Worth emphasizing are two cases in which Judge Alito was more conservative than the Supreme Court's conservatives. In one, he found that the Constitution precluded Congress from requiring state and local governments to provide family medical leave. The Supreme Court, in a decision written by Chief Justice William Rehnquist, upheld the federal statute. Alito's defenders are going to say that the case he decided presented a slightly different question from the one presented in Rehnquist's case. That's true. But cases are almost always distinguishable, and the tenor of the chief justice's opinion is quite different from Alito's holding.
Even more striking, Alito, almost alone among all federal judges, would have held that Congress couldn't use its power to regulate interstate commerce in a way that would make it a crime for a person to possess a machine gun. He took the Supreme Court's decisions restricting that power and ran with them past where anyone else had -- or would. Last year's case involving medical marijuana makes it clear that the Supreme Court doesn't have nearly as restrictive a view of Congress' powers -- and, conversely, as expansive a view of the Supreme Court's powers -- as Judge Alito does. And, in the medical marijuana decision, who wrote an opinion explaining why Congress could prohibit the private possession and use of marijuana? Justice Antonin Scalia.
More conservative than Rehnquist and Scalia, then. A Roberts Court with Samuel Alito would be under consolidated conservative control.
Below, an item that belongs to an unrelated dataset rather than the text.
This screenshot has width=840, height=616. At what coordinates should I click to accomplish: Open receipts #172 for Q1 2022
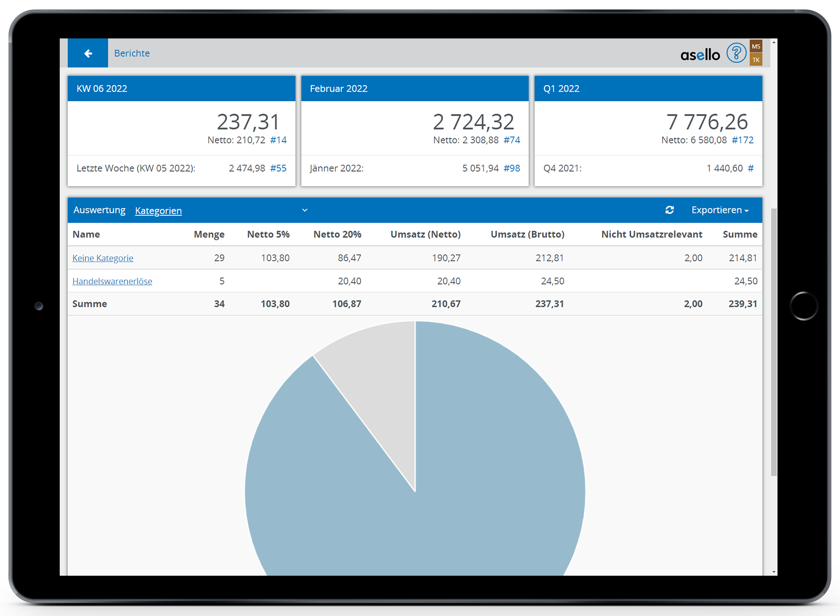tap(742, 140)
What then? If we continue to have unified government under Republican control, not much. The Supreme Court would do some of the jobs that, mostly for reasons of time, Congress can't get around to. It might invalidate some statutes adopted by state legislatures controlled by Democrats instead of using Congress' power to preempt those statutes. It might eventually overturn Roe v. Wade, although the political implications of doing so are likely to hurt Republicans (and so a conservative Court might not take that step). Basically, the Roberts Court would collaborate with the Republican political branches to advance the Republicans' substantive agenda, just as the Warren Court collaborated with the Democratic political branches.
A return to unified Democratic government is so unlikely as not to be worth spending time on. If we get divided government again, the Roberts Court could be free to pursue a strongly conservative substantive agenda, confident that its allies in Congress would have enough power to ensure that the Court's decisions would stick -- and confident that its opponents would fulminate but not be in a position to mount a full-scale attack on the Court. Or, and I think this is more likely, the Roberts Court would, like the Rehnquist Court, drift gradually to the right, changing constitutional law incrementally while awaiting the return of unified Republican government.
Over the past few weeks I've quoted a line from the conclusion of the film Dead Again. The three main characters are together in a small room, each (as I recall the scene) pointing a gun at another. One of the characters says, “I, for one, am very interested in what happens next.” Me, too.
Mark Tushnet is the author of A Court Divided: The Rehnquist Court and the Future of Constitutional Law.